Comme l’an dernier, l’Arabie saoudite a choisi cette année encore de ne pas travailler en collaboration avec les agences de voyages.
C’est donc via la plateforme en ligne Nusuk Hajj que les candidats au pèlerinage des pays d’Europe, d’Amérique et d’Australie peuvent réserver leur forfait.
Plusieurs forfaits sont proposés situés entre 8000 et un peu plus de 13 000 euros par personne.
Des forfaits effectifs pour seulement douze pays, dans un premier temps dont la Belgique, la France ou encore l’Allemagne.
Les forfaits proposés comprennent la réservation des billets d’avion, les logements (y compris la restauration) ainsi que la désignation d’un guide touristique qui se chargera des pèlerins tout au long du séjour.
Des guides accrédités par les autorités saoudiennes.
Le but, selon la plateforme, serait de « faciliter un Hajj fluide et confortable. »
Des guides très bien rémunérés
Le professeur Shaqeel Siddiq a eu l’opportunité de servir de guide.
« On m’a proposé de devenir l’un des guides officiels agréés par la plateforme.
Ils proposent de payer les guides généreusement afin qu’ils s’occupent de la gestion d’un groupe de minimum 45 pèlerins.
Les autorités saoudiennes ont constaté que l’an dernier l’organisation du hajj sans les agences de voyages a été très compliquée.
Ils devaient gérer les Européens individuellement, ce qui a été très lourd logistiquement. Ils ont regretté amèrement et ont donc décidé de changer leur fusil d’épaule. »
Le professeur refuse de révéler les montants proposés pour les guides mais il indique qu’il s’agit de montants importants. Il a néanmoins décliné la proposition.
« C’est une responsabilité énorme de gérer un tel groupe et j’ai trop peur de ne pas arriver à proposer quelque chose de qualitatif à l’ensemble des pèlerins dont j’aurais la charge.
Le délai était également très court, la proposition est arrivée durant le mois de ramadan, en trois mois, cela n’était pas suffisant. »
Parmi les guides pour les pèlerins belges, Arif Anaz de l’agence de voyages anversoise Trekvogel. Contacté, Arif n’était pas disponible pour une interview, il est actuellement à la Mecque.

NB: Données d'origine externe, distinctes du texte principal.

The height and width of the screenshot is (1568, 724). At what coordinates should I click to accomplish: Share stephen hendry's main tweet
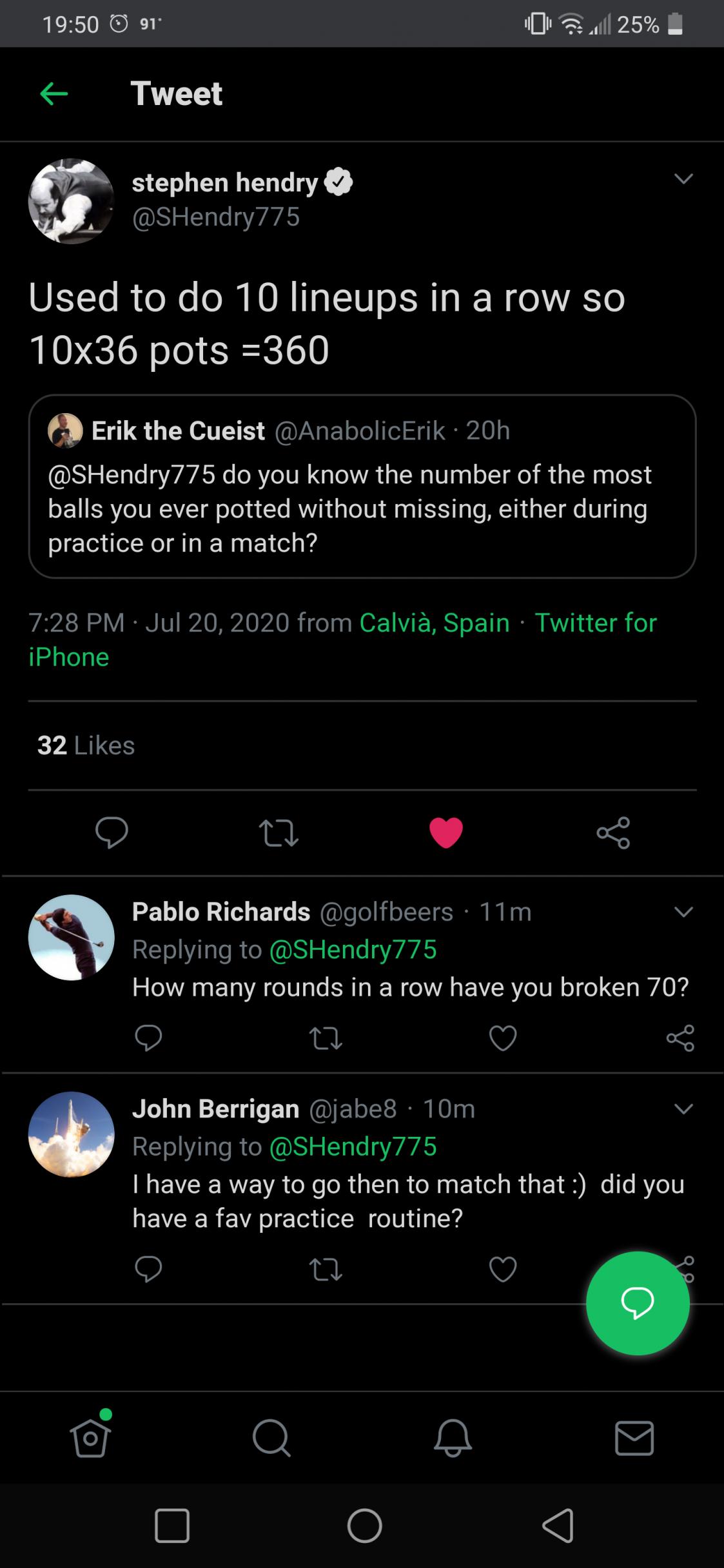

Les agences toujours exclues
Si un service de guide aux pèlerins est bien proposé cette année, seules les compagnies saoudiennes sont autorisées à commercialiser les forfaits incluant les services d’un guide payé par Nusuk.
Les agences sont donc toujours exclues tout comme l’an dernier. Une décision qui n’est pas acceptée chez l’agence de voyages Tawhid Travel :
« Nous devions initialement avoir des packs à proposer à nos pèlerins qui s’étaient déjà préinscrits mais finalement les autorités saoudiennes sont revenues sur leurs engagements.
Nous sommes en colère par rapport à cette plateforme. Nous avons l’impression d’avoir été délaissés.
Nous sommes dans l’attente et dans le flou… ».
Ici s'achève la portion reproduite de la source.